◆ **TEXTO FUENTE**
· · ·

No es sólo que los hombres blancos no-especializados van a la zaga del progreso de los hombres blancos de clase media alta, dice Rose, sino que también se ven a veces sobrepasados por “muchas más mujeres de minorías raciales” que califican para puestos gerenciales y profesionales que antes estaban fuera de sus límites. Desde 1960, “la clase obrera blanca mostró una dramática caída en status”. 

Así es, dice Richard Reeves, de la Brookings Institution, en su nuevo libro “Dream Hoarders”. No debe sorprendernos que el 58 por ciento de los hombres blancos y el 67 por ciento de los blancos sin título universitario votaran por Trump, dice. 

“Muy a menudo, la retórica de la desigualdad apunta al problema del ‘1 por ciento del tope’, como si [todo] el 99 por ciento del ‘resto’ estuviera en una misma situación funesta,” escribe Reeves. “Esa obsesión con la clase alta permite a la clase media alta convencerse de que estamos en el mismo barco que el resto de los Estados Unidos; pero no es cierto. ... Aquellos de nosotros en la clase media alta no somos víctimas de la creciente desigualdad. Somos los beneficiarios.” 

La llegada de la “sociedad post-industrial” fue popularizada inicialmente por el sociólogo de Harvard, Daniel Bell, en un libro de 1973 del mismo nombre. En aquel momento, la economía norteamericana estaba aun dominada, simbólicamente al menos, por la industria pesada: acero, automóviles, electrodomésticos, aluminio, minas de carbón y producción de petróleo, entre otras cosas. Pero Bell mostró que los servicios—venta al pormenor, asistencia médica, viajes, educación, entretenimiento (incluyendo restaurantes), bancos y otros—estaban sobrepasando rápidamente al sector industrial.

· · ·

◆ **EXTRACTOS DE DATOS**

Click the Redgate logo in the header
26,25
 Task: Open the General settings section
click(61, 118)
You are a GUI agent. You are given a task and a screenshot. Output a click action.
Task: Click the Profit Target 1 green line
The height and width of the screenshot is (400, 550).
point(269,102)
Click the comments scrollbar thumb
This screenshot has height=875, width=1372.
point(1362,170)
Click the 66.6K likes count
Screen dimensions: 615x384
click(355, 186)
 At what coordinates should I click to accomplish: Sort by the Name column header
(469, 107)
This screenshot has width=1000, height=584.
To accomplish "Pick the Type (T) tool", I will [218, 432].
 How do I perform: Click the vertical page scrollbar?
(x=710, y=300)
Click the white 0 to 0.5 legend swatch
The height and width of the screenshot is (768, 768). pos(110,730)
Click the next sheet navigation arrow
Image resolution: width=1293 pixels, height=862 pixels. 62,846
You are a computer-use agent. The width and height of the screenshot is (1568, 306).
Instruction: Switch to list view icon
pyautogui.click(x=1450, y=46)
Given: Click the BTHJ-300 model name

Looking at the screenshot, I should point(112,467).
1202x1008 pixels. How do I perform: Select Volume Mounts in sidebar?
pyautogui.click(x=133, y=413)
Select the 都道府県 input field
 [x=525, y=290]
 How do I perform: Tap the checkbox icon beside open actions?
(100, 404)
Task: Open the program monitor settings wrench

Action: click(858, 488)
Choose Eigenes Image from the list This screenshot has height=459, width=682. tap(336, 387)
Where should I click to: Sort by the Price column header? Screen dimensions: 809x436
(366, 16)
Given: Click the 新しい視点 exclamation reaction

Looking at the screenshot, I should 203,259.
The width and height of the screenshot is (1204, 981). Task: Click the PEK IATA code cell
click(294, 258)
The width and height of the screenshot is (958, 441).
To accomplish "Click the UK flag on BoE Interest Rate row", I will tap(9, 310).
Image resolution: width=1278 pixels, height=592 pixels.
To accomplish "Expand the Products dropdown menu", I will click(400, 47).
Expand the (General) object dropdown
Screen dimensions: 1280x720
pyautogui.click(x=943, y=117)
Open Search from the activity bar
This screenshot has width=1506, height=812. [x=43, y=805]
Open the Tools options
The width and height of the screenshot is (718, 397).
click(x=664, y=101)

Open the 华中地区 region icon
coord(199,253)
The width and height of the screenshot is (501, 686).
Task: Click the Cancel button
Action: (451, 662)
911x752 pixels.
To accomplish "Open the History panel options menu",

· · ·

◆ **TAREAS A REALIZAR**
[1] Duplica del texto fuente el fragmento que comienza en "La llegada de" y termina en "al sector industrial.".
[2] Indica si cada afirmación coincide con el texto fuente, respondiendo sí o no y citando literalmente las palabras que lo deciden.
(a) Daniel Bell publicó en 1973 un libro con el título de "sociedad post-industrial".
(b) Según Reeves, la clase media alta es víctima de la creciente desigualdad.
(c) El 67 por ciento de los hombres blancos votó por Trump.
[3] Responde con los datos del texto fuente:
(a) ¿Desde qué año, según Rose, la clase obrera blanca mostró una dramática caída en status?
(b) ¿De qué institución es Richard Reeves?
(c) ¿De qué universidad era sociólogo Daniel Bell?
Las entradas son material aparte y no guardan relación con el texto fuente.

◆ **RESPUESTAS**
[1]
La llegada de la “sociedad post-industrial” fue popularizada inicialmente por el sociólogo de Harvard, Daniel Bell, en un libro de 1973 del mismo nombre. En aquel momento, la economía norteamericana estaba aun dominada, simbólicamente al menos, por la industria pesada: acero, automóviles, electrodomésticos, aluminio, minas de carbón y producción de petróleo, entre otras cosas. Pero Bell mostró que los servicios—venta al pormenor, asistencia médica, viajes, educación, entretenimiento (incluyendo restaurantes), bancos y otros—estaban sobrepasando rápidamente al sector industrial.

[2]
(a) Sí: "en un libro de 1973 del mismo nombre".
(b) No: "Aquellos de nosotros en la clase media alta no somos víctimas de la creciente desigualdad. Somos los beneficiarios."
(c) No: "el 58 por ciento de los hombres blancos y el 67 por ciento de los blancos sin título universitario votaran por Trump".

[3]
(a) Desde 1960.
(b) De la Brookings Institution.
(c) De Harvard.